Exercise 3: Using thresholds to control rogue activities and using the threshold violation monitor
This exercise demonstrates how you can use thresholds to detect resource misuse or the beginning of system overload by establishing limits over the consumption of a specific resource.
Estimated time: 15-20 minutes
If a threshold is violated, a specified action can be triggered. The supported actions are:
- STOP EXECUTION: Stop processing the activity that caused the threshold to be violated.
- CONTINUE: Continue processing
- Collect information about the activity that violated the threshold. This action can be specified in conjunction with the CONTINUE or STOP EXECUTION action.
Regardless of whether an activity that violates a threshold is stopped or permitted to continue running, a record of the violation is written to an active THRESHOLD VIOLATIONS event monitor (assuming one is defined in advance) each time a threshold is violated. The record contains information such as which threshold was violated, the time of the violation, and the threshold action.
This exercise demonstrates how thresholds can be used to detect or prevent rogue activities from running on your system and using up system resources. A rogue activity is any activity that uses an unexpectedly high amount of resources. For example, a query that runs for an abnormally long time, or returns an unexpectedly large result set.

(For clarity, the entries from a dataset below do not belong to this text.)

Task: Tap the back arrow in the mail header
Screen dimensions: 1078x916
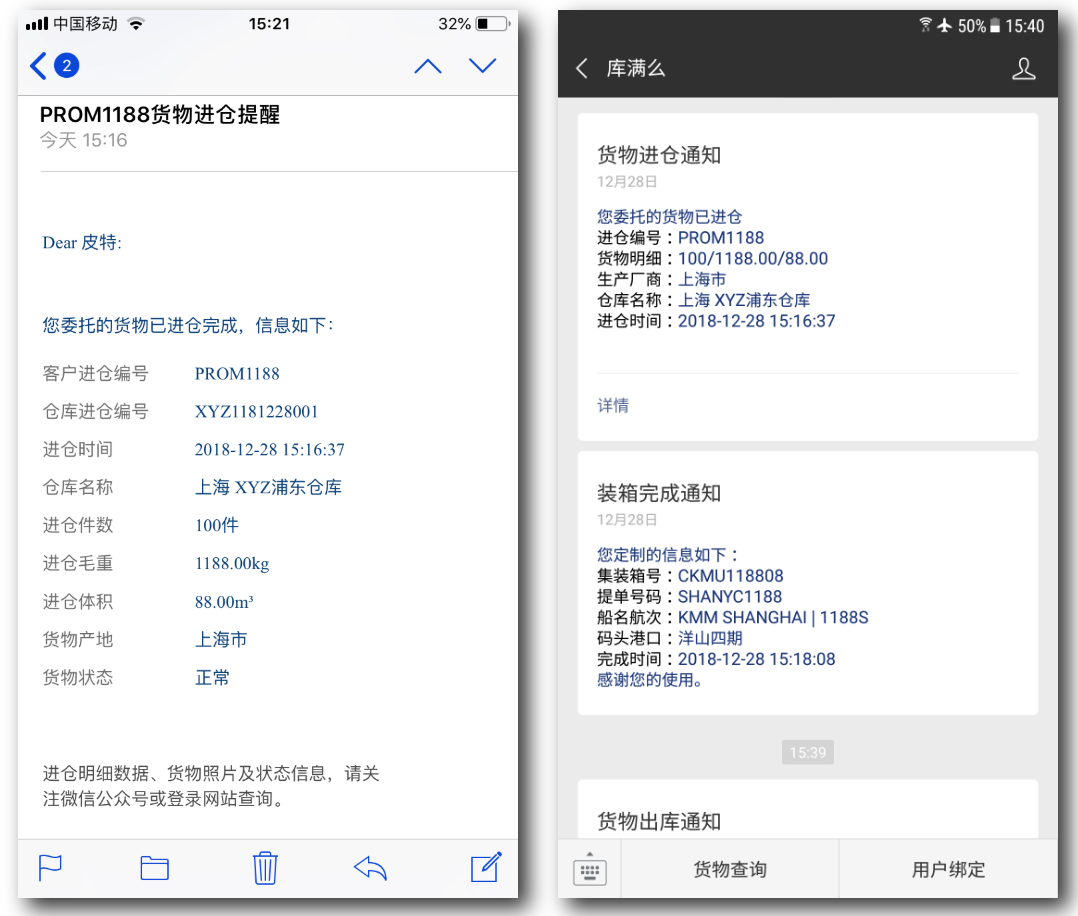Action: point(39,66)
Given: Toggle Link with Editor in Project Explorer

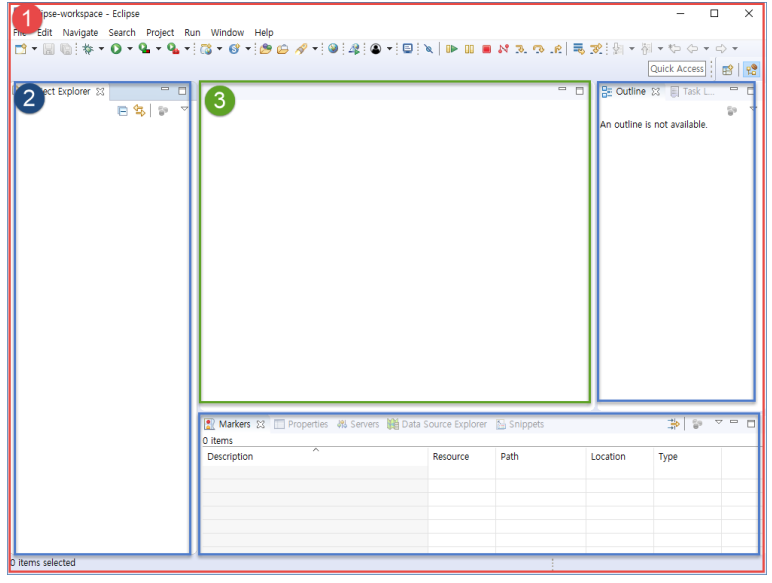Looking at the screenshot, I should [x=140, y=110].
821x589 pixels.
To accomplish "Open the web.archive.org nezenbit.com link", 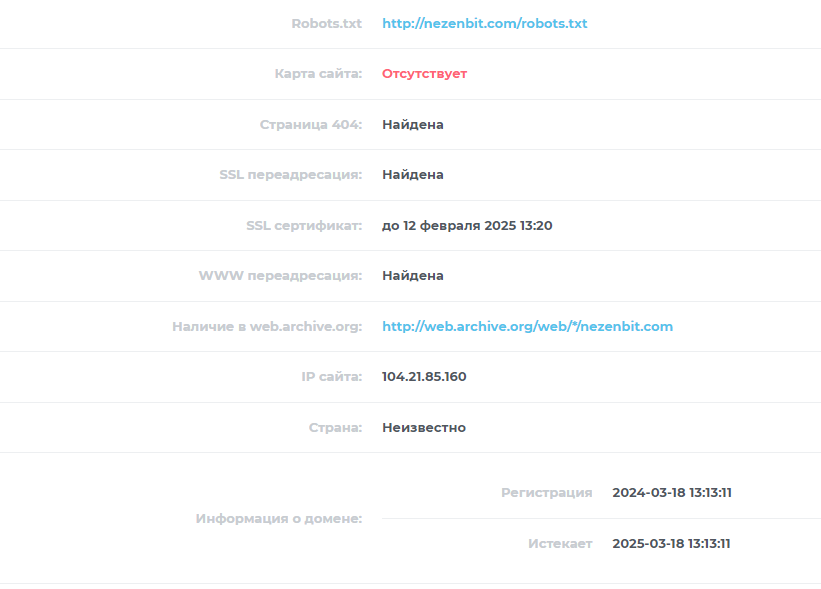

Step 1: Create a threshold violation event monitor
Create and enable a write-to-table event monitor that will be used to capture the threshold violation information and enable the activity event monitor that was created in Exercise 1.
CREATE EVENT MONITOR threvio FOR THRESHOLD VIOLATIONS WRITE TO TABLE
THRESHOLDVIOLATIONS(IN userspace1),
CONTROL(IN userspace1)
SET EVENT MONITOR threvio STATE 1
SET EVENT MONITOR db2activities STATE 1
Step 2: Create a workload
Create a workload such that all activities run from the workth.db2 script will get mapped to the work1_sc service class.
The work1_sc service class already exists since it was created in Exercise 2.
CREATE WORKLOAD workth_wl
CURRENT CLIENT_APPLNAME('CLP workth.db2')
SERVICE CLASS work1_sc
Step 3: Create thresholds
Create two thresholds, one of which (th_estcost) is an ESTIMATEDSQLCOST threshold and another (th_sqlrows) is a SQLROWSRETURNED threshold and apply them to the service class you wish to control the activities for (in this case, work1_sc service class).
The th_estcost threshold specifies an upper bound (10000 timerons) for the optimizer-estimated cost (in timerons) for an activity running in the work1_sc service class. If any query with an estimated cost greater than 10000 timerons, tries to execute in the work1_sc service class, this threshold is violated and the query is not permitted to run.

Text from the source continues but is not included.